*EXERCISE REQUIREMENTS*: Output the material from its first line through the line containing "採択プラン紹介 (222, 228)", inclusive, as a JSON list of strings with one string per line and no blank lines.

++++ RAW RECORDS

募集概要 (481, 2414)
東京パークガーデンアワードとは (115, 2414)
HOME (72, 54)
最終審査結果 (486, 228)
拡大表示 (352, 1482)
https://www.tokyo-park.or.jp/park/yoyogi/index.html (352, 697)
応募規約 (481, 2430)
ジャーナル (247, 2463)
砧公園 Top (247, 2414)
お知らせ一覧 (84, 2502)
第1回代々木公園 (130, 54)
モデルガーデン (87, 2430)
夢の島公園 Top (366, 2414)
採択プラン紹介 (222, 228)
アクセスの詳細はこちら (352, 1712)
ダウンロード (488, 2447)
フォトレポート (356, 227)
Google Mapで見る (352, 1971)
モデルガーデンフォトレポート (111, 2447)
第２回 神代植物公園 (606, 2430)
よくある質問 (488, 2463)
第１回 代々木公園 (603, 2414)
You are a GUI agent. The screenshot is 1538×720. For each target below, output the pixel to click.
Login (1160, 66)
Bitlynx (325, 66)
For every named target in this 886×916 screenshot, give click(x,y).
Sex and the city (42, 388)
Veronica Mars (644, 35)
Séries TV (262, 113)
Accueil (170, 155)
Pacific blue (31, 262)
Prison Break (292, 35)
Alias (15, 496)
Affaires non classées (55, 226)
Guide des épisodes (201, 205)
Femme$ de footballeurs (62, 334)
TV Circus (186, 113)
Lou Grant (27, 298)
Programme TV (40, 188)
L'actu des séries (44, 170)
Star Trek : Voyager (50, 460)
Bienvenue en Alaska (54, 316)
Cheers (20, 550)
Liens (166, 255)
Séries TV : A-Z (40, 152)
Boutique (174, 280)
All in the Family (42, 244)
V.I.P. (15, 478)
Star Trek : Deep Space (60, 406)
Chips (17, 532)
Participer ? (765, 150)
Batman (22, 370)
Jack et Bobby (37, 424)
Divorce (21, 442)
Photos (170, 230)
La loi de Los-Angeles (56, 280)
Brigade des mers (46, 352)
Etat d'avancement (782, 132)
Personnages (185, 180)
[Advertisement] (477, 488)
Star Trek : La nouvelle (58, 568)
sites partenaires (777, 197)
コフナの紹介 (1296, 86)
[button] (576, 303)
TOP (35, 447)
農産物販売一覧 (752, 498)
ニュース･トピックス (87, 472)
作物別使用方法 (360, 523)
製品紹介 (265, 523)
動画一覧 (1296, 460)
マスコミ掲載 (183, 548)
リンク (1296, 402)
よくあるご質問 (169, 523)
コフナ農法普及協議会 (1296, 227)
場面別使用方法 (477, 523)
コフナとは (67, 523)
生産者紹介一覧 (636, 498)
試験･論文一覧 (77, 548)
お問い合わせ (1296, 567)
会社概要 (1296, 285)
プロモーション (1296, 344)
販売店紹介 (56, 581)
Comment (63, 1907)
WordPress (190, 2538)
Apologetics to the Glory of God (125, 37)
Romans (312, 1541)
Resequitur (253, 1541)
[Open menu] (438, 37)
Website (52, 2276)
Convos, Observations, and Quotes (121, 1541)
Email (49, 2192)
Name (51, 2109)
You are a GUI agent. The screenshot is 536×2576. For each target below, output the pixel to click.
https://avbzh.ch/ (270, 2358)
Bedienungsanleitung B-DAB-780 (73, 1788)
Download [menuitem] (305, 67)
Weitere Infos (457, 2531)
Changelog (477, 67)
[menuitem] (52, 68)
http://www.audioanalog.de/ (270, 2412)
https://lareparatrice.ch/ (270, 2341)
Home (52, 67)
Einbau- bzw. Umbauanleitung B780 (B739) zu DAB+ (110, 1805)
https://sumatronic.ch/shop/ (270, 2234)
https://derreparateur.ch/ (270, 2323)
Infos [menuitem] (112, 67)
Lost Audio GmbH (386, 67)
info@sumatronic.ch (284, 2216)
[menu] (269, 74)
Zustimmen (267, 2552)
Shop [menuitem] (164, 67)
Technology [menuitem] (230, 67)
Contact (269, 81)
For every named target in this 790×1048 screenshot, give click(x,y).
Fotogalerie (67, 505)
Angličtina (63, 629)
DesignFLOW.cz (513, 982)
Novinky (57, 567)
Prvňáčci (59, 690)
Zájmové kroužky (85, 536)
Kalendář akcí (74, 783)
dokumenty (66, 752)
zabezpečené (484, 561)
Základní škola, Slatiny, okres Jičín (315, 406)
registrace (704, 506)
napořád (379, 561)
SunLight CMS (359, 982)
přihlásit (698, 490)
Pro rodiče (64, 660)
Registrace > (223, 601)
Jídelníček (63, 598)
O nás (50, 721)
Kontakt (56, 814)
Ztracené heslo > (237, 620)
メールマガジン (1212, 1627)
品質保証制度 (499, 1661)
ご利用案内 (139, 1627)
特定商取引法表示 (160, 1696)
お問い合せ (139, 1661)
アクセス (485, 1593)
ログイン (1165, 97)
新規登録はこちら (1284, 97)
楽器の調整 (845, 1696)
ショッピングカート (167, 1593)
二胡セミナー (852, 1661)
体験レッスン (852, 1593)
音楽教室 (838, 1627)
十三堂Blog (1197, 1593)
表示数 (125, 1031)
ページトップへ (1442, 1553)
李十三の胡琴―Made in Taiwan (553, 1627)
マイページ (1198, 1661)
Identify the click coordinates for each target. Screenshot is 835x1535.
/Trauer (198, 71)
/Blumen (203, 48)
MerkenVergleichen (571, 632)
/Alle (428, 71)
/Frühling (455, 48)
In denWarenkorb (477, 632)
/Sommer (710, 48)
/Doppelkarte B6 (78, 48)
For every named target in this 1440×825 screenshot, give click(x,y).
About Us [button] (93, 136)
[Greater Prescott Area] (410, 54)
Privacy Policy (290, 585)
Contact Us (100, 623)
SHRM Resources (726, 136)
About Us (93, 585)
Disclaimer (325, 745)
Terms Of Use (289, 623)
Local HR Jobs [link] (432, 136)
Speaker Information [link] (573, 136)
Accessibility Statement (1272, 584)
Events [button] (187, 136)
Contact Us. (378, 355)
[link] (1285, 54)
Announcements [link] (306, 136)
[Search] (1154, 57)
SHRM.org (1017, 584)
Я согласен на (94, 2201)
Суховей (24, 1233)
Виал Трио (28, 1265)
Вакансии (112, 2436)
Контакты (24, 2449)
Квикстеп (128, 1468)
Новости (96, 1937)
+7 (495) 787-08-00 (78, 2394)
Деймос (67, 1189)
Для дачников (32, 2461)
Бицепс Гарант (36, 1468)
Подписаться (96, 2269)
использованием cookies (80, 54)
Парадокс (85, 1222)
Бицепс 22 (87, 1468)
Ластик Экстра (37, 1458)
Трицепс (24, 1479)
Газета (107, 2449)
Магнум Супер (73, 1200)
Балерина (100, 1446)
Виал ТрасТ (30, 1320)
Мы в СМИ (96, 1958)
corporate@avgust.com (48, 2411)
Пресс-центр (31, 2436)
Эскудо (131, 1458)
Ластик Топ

++++++++

*ANSWER TO THE EXERCISE*:
[
  "募集概要 (481, 2414)",
  "東京パークガーデンアワードとは (115, 2414)",
  "HOME (72, 54)",
  "最終審査結果 (486, 228)",
  "拡大表示 (352, 1482)",
  "https://www.tokyo-park.or.jp/park/yoyogi/index.html (352, 697)",
  "応募規約 (481, 2430)",
  "ジャーナル (247, 2463)",
  "砧公園 Top (247, 2414)",
  "お知らせ一覧 (84, 2502)",
  "第1回代々木公園 (130, 54)",
  "モデルガーデン (87, 2430)",
  "夢の島公園 Top (366, 2414)",
  "採択プラン紹介 (222, 228)"
]